In problem solving, there’s a technique called the Five Whys. It’s an iterative technique (not quite the same one that your kids might employ when you tell them that they can’t do something and they keep asking) that’s used to get to the root cause of a problem, rather than just dealing with the problem’s symptoms. For example:
Tommy won’t eat. You know this isn’t good for him, and you could choose to find a way to force him to eat, but a feeding tube may not be the best solution. So, you try the Five Whys:
- Why won’t Tommy eat? – he isn’t hungry
- Why isn’t Tommy hungry? – the food doesn’t taste good
- Why doesn’t the food taste good? – it’s contaminated with antifreeze
- Why is it contaminated with antifreeze? – the cook poured it in there
- Why did the cook pour it in there? – the cook is afraid if Tommy continues to refuse to eat, he will lose his job
This is not a good example of solving a problem, just an example of applying the Five Whys to get to the root cause (although I am curious what course of action each of you might take to solve this – feel free to comment below…)

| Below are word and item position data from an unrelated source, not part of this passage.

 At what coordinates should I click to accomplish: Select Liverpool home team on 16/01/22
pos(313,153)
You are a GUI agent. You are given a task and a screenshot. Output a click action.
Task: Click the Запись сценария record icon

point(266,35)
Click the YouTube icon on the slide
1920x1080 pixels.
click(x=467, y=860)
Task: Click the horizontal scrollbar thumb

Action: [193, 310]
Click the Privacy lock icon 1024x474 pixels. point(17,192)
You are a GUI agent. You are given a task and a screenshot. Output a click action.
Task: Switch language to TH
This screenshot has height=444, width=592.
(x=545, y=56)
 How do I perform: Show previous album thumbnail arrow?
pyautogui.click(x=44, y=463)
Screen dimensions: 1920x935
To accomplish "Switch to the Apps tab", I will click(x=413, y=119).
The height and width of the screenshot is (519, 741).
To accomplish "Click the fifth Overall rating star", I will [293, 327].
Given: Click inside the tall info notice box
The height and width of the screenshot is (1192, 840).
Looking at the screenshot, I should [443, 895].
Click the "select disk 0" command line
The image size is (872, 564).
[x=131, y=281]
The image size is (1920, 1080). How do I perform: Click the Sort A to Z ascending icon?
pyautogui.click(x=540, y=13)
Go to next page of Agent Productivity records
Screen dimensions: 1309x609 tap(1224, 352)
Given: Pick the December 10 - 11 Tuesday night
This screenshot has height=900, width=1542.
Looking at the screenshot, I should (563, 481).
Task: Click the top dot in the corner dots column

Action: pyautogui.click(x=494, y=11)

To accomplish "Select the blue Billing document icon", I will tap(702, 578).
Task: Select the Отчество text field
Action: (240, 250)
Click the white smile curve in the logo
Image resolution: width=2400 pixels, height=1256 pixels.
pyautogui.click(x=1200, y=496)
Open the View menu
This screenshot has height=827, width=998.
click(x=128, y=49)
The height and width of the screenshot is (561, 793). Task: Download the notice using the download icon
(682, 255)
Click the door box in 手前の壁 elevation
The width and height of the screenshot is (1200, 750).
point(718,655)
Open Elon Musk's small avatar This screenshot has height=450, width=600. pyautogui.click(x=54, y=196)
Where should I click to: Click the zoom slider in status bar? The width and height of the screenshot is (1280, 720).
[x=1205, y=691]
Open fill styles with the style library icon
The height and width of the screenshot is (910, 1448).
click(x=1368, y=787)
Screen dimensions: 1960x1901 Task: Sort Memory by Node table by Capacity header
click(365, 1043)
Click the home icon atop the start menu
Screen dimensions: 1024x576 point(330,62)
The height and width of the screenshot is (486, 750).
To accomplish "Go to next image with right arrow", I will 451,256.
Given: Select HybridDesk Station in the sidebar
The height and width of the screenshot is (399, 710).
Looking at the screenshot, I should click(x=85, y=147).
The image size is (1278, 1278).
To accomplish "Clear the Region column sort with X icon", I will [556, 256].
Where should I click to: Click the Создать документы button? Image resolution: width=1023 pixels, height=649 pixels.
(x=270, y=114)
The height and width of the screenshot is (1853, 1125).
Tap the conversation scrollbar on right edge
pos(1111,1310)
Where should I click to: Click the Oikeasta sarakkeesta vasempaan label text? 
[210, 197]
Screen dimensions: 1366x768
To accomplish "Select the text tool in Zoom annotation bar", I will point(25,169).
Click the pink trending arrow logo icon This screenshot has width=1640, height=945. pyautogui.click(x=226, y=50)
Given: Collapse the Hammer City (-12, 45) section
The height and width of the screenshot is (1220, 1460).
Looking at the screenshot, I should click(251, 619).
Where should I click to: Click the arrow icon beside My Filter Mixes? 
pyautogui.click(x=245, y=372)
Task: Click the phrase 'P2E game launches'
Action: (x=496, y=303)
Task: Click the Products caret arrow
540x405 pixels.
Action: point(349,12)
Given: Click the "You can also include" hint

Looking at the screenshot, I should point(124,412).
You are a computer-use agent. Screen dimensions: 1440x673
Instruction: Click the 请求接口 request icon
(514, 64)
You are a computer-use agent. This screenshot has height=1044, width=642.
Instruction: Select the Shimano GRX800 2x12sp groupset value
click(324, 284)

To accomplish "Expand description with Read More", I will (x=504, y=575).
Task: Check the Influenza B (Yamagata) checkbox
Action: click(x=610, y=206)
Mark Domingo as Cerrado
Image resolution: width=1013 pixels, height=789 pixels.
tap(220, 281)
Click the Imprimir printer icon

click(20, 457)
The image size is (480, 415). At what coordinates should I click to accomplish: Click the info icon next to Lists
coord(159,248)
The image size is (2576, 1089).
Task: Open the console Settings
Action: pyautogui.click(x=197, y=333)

I’ve been thinking about my problem with being hesitant to “waste” words on details in my stories, and so I don’t even think to broaden my descriptions. It occurred to me that I might be able to force myself to be more expansive if I were to adapt this technique into a Five Whats™ method.
Tommy ran into the street, a car chasing him.
- What car? – a corvette
- What corvette? the red one
This isn’t working the way I thought it might. I keep wanting to say Which or Who, or even Why. The point I’m trying to get to is that I have to make myself think beyond the shortest detail (car) and embellish (the red corvette convertible that his father never liked anyone to even touch; Tommy better not dent it if it hit him.) Maybe the Five Whats isn’t such a good method, so I’ll lose the trademark for now. It should be enough to question myself with some not-whys (what, where, which) to bring out more description. Embellishment is hard for me, but it’s something that’s expected, so something I should focus on this year.
Swordsmaster – my first novel – is ready for reading.
Fate is neither something to run away from, nor something to run towards.
The first bright-eye to be seen on the mountain in living memory, Sandrik didn’t want anyone to think of him as they did the ominous Aurae of legend, so he had worked hard to keep his special abilities hidden. But there was more to Sandrik than even he knew. Now that it was time for him to enter the ancient ruins of Taernfeld and be declared a man, what other changes might he be forced into?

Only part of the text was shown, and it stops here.